▸ **GOAL OF THE EXERCISE**: Return every line from the entries below that contains the string "Task". Case matters.

------ DATA EXCERPTS ------

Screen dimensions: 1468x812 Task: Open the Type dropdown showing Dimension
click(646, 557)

------
------ DATA EXCERPTS ------

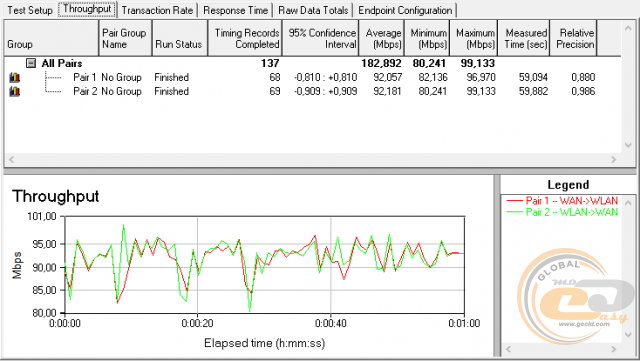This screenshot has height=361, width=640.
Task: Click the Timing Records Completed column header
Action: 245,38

------

▸ **THE OUTPUT**:
Screen dimensions: 1468x812 Task: Open the Type dropdown showing Dimension
Task: Click the Timing Records Completed column header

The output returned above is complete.